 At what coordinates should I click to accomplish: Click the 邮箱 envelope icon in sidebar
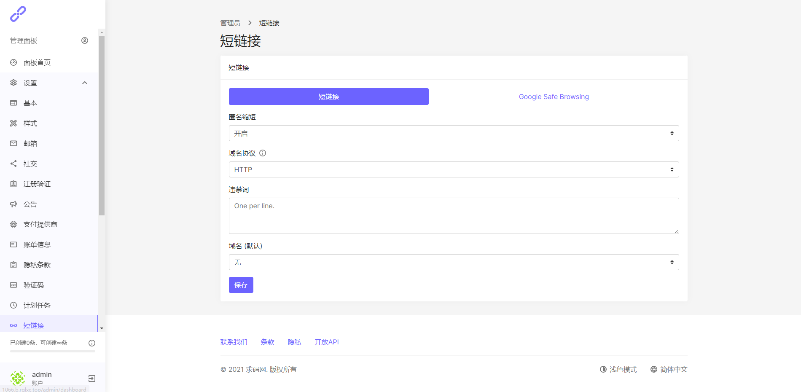(x=13, y=143)
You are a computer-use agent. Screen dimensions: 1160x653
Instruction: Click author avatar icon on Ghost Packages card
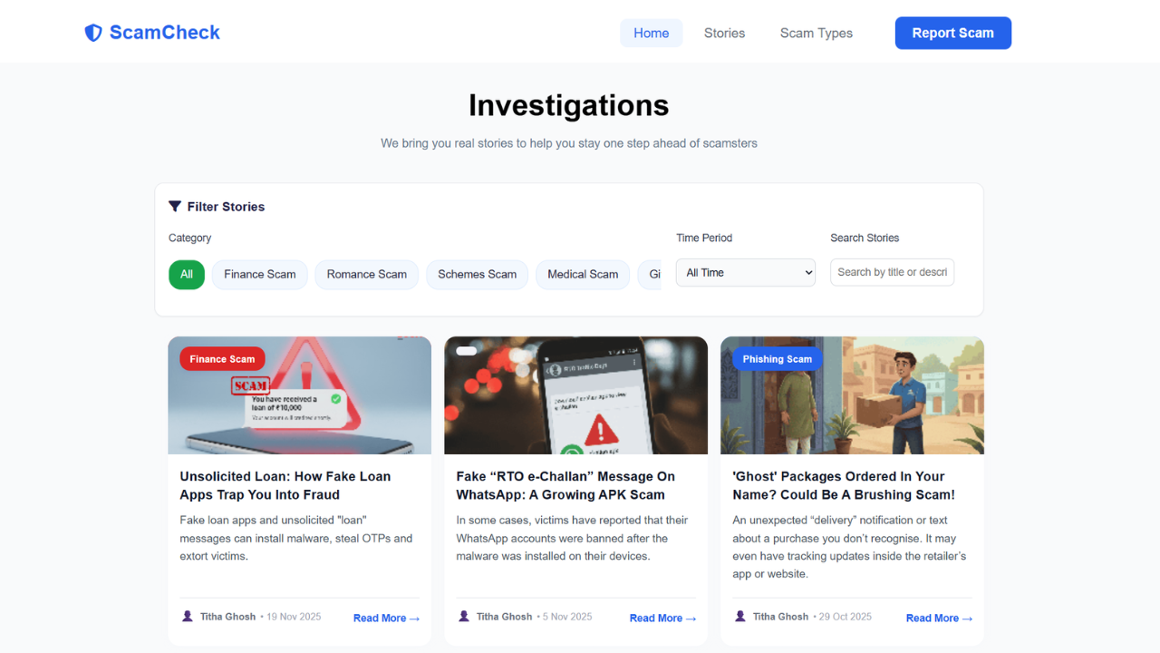(x=740, y=617)
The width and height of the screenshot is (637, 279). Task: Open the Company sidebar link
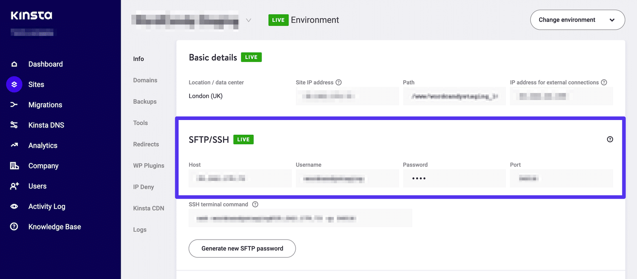[14, 166]
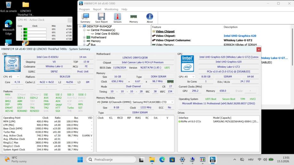Click the Intel Core i5 CPU logo
Screen dimensions: 294x165
click(12, 64)
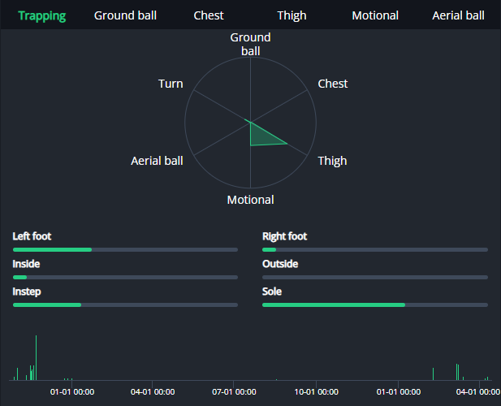Click the green shaded area in radar chart
This screenshot has height=406, width=501.
[263, 137]
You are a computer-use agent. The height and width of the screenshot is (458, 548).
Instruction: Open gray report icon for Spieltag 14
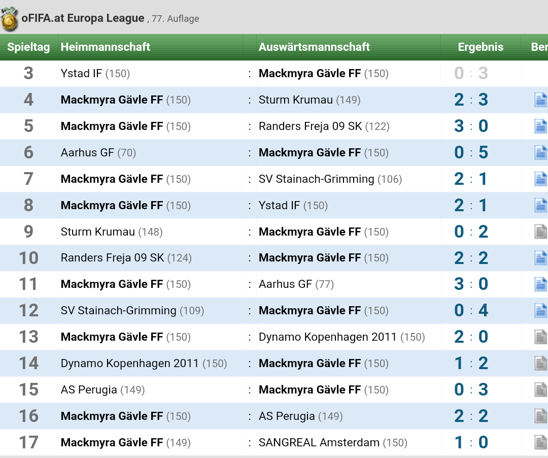pos(541,363)
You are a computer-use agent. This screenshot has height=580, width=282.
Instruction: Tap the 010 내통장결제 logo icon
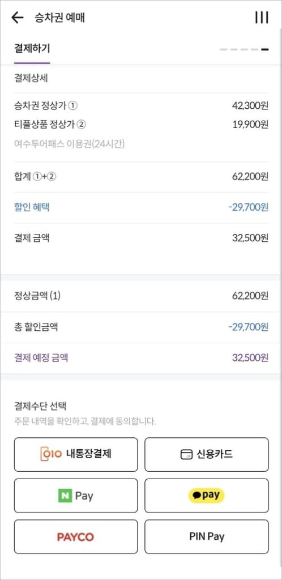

**Work instructions**
Your job is to repeat the data exactly, leaving each picture out.

**Result of the task**
 At what coordinates should I click to accomplish: Click the 邮箱 envelope icon in sidebar
(x=13, y=143)
You are a computer-use agent. Screen dimensions: 1160x653
Instruction: Click author avatar icon on Ghost Packages card
(x=740, y=617)
The width and height of the screenshot is (637, 279). Task: Open the Company sidebar link
[14, 166]
Click the Intel Core i5 CPU logo
Screen dimensions: 294x165
click(12, 64)
Click the green shaded area in radar chart
This screenshot has height=406, width=501.
[263, 137]
You are a computer-use agent. The height and width of the screenshot is (458, 548).
Instruction: Open gray report icon for Spieltag 14
pos(541,363)
You are a computer-use agent. This screenshot has height=580, width=282.
Instruction: Tap the 010 내통장결제 logo icon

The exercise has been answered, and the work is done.